質問 クンダリーニヨガを実習すると、ある超能力を得るということですが、こういったパワーがもしそんなに悪いものならば、なぜ神はこれらをお与えになるのですか?
シュリ・チンモイ クンダリーニパワーから引き出されるこういった奇跡は、庭で子供達がしている遊びのようなものです。子供には、花を摘んだり誰かをつねったり、自分の力を見せるために煉瓦を投げたりいろんないたずらをしたりする能力があります。宇宙の母は彼女の子供達の遊びを見守っていらっしゃいます。普通の母親のように、彼女もまた自分のまわりで子供達を遊ばせて楽しんでいらっしゃるのです。「私の子供達は、ジャンプできる、走ることができる、投げることもできる。ゲームを、宇宙のゲームを楽しましょう」と彼女は言います。けれども父親は子供達を始終遊ばせてばかりはいられないと感じます。時には勉強もさせないと、馬鹿になってしまうと思うのです。
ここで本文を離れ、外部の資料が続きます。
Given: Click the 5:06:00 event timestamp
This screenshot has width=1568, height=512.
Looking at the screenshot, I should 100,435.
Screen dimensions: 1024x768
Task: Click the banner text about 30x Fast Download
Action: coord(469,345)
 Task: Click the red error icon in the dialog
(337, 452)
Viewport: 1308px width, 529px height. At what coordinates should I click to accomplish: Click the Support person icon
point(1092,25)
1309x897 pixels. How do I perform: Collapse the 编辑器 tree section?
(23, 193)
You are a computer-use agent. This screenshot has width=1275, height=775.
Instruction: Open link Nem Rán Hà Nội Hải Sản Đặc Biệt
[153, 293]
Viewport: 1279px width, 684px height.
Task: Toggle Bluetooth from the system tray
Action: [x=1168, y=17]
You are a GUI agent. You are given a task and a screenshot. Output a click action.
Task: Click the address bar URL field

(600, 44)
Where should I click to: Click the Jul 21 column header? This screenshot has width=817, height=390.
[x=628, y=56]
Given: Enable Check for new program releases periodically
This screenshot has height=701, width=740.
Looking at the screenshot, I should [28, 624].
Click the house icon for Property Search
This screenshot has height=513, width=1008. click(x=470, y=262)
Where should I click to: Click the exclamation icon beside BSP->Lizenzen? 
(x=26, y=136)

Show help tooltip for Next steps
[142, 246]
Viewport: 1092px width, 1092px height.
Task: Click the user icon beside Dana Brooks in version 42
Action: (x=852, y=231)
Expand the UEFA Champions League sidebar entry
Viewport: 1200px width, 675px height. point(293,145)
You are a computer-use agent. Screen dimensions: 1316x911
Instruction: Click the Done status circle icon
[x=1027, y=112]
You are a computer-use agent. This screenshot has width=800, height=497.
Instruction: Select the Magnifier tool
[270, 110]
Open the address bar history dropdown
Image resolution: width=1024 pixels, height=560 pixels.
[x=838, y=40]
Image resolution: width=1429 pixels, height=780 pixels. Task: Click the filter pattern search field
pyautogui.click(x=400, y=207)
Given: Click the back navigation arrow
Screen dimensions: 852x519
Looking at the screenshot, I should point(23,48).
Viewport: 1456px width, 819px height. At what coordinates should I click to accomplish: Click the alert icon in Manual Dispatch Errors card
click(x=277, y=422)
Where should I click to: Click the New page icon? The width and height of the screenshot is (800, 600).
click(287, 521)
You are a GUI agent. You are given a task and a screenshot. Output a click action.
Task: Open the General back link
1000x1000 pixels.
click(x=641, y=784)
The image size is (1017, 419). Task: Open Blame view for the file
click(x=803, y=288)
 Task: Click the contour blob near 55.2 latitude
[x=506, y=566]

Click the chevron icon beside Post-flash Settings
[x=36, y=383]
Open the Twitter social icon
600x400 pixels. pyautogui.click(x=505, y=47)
母親というものは、子供がいくつになっていようとも、やっぱり息子は自分の子供、自分の赤ちゃんだと思っています。けれども父親は、息子が13歳か14歳になったとみるや、自分の全ての知恵を、息子に伝えようとするのです。彼は言います。「おまえはもう自分を子供だと思ってはいけない。明日にも私は死ぬかも知れないし、そうなったらおまえが私の代わりになって、私の仕事全てに、全責任を負うんだぞ。」母親は、「いいえ!いいえ!私の子供は自分のそばにこうして置いておきたいのです」と言います。むろん私は母親の悪口を言っているのではありません。自分の息子を、永遠に子供だと思っているのが、母親の本性だと言っているのです。父親は、「おまえがいつまでも私の子供だというのは確かだが、おまえは私のために働かなくてはならない。全てのことに責任を取らなくてはならない。おまえを引き立ててやったり色々するのが、いつまでも続くわけではない」と言うのです。
さて、宇宙の母は、全てのクンダリーニパワーを持っていらっしゃり、クンダリーニパワーそのものでいらっしゃり、クンダリーニパワーを、遥かに遥かに超越していらっしゃいます。その超越的意識の中で、彼女は絶対者と一つなのです。けれども彼女の遊び好きな意識の中では、彼女は自分の子供達と宇宙のゲームを楽しんでいらっしゃるのです。
キリストは33年しか地上にいませんでした。そして最後の3年間だけ彼は奇跡を行いました。いまだに世界中が、彼をあがめ礼拝しているのは、彼が水の上を歩いたり、死者を蘇らせたためだと思いますか?違います。彼がいまだに礼拝されているのは彼の奇跡の故ではありません。彼が永遠の意識、無限の意識を携えて降りてきたからなのです。
もし誰かがここにやってきて奇跡を行うと、私達はそれに魅せられます。しかし家に帰ると、その人がやったことに対して信頼が全く続いていないのに気づきます。何か魔法やトリックだったように思えます。そしていつまで自分の中に、自分のまわりに、魔法使いを大事に育てておけるでしょうか?それに対して、もし誰かが私達の意識をほんの一瞬でも、高めてくれたとすれば、あるいは何かを自分の渇仰心で達成したとすれば、その経験への信頼は、持続するのです。